Dove eseguire i fanghi termali a Bologna

“Per beneficiare della fangoterapia – conclude il dott. Furia – si raccomanda di effettuare almeno una dozzina di terapie. Prima, però, è necessario consultare il proprio medico di base in quanto esistono delle controindicazioni a questo trattamento, come ad esempio: gravi patologie cardiache, gravidanza, tubercolosi, insufficienze respiratorie e renali gravi, allattamento”.

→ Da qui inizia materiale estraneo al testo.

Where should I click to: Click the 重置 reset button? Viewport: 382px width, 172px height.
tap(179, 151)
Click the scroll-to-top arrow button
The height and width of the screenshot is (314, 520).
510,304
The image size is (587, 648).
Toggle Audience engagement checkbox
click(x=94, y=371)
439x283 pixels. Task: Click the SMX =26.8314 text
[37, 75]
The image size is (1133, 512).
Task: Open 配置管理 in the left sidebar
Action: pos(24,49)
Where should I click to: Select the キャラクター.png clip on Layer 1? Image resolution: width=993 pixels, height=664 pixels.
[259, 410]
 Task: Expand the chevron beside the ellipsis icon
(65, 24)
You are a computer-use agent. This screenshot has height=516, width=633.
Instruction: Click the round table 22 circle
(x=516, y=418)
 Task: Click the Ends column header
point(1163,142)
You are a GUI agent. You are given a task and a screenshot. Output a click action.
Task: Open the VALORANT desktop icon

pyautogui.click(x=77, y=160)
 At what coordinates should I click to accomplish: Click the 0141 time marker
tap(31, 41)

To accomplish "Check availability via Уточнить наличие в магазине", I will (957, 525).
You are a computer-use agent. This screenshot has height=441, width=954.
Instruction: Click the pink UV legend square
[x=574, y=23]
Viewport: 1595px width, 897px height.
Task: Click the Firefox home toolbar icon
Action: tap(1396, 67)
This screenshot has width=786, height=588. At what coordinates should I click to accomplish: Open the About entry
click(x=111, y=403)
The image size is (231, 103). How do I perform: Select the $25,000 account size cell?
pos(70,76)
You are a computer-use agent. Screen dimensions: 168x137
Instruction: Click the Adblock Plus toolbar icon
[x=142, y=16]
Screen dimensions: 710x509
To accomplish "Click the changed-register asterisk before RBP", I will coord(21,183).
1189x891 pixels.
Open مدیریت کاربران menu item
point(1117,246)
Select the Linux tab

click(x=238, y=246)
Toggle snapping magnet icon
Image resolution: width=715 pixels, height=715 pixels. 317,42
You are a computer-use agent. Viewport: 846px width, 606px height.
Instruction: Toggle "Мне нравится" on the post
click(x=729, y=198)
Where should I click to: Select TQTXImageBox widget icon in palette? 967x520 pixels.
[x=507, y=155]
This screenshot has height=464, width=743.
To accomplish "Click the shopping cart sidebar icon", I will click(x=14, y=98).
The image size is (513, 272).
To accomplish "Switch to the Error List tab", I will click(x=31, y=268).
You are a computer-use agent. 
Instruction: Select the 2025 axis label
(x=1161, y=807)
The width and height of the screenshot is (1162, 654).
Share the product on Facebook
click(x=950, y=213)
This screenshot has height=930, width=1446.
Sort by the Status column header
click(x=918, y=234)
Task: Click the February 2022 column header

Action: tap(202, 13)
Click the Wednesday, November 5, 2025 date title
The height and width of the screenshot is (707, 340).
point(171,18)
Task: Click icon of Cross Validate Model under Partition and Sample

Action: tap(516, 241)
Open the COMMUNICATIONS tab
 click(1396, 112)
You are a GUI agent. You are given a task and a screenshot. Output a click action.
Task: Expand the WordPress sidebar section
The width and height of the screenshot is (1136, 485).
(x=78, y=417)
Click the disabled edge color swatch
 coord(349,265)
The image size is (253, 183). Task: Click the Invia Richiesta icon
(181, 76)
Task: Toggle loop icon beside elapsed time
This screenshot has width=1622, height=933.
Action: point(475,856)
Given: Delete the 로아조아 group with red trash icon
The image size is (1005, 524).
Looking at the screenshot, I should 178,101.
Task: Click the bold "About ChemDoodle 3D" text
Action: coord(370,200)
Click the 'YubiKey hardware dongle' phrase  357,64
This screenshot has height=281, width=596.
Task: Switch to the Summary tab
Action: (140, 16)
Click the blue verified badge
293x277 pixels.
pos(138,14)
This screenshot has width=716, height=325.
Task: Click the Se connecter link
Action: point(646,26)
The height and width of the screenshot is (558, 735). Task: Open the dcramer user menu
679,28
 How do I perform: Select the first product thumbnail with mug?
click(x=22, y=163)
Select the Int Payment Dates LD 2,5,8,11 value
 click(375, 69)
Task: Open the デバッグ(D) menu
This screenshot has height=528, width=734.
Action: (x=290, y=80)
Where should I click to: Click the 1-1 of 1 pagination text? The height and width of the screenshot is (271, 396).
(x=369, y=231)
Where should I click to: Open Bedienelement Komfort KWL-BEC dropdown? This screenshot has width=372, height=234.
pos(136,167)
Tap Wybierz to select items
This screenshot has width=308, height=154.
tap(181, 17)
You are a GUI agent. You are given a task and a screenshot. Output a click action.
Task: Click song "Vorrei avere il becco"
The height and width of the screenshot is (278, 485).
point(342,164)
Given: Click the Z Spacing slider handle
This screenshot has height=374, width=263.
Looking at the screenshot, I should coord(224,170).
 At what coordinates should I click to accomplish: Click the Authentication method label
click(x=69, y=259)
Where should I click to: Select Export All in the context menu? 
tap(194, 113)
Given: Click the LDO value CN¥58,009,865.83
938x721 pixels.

Per quanto riguarda le modalità di impiego, l'applicazione del fango può essere integrale, quando eseguita su tutto il corpo, oppure parziale, se circoscritta a particolari zone, come collo, schiena, arti superiori, arti inferiori o singole articolazioni. L'importante è non applicare mai il fango sul torace anteriore e sulla zona pubica.

Presso le Terme San Luca, infine, si effettuano anche fanghi a temperatura indifferente (35°): in questo caso non si parlerà più di fanghi terapeutici ma di fanghi eudermici, i quali sono particolarmente indicati per la pulizia del viso e per trattamenti estetici, come quelli volti a contrastare la cellulite e la ritenzione idrica.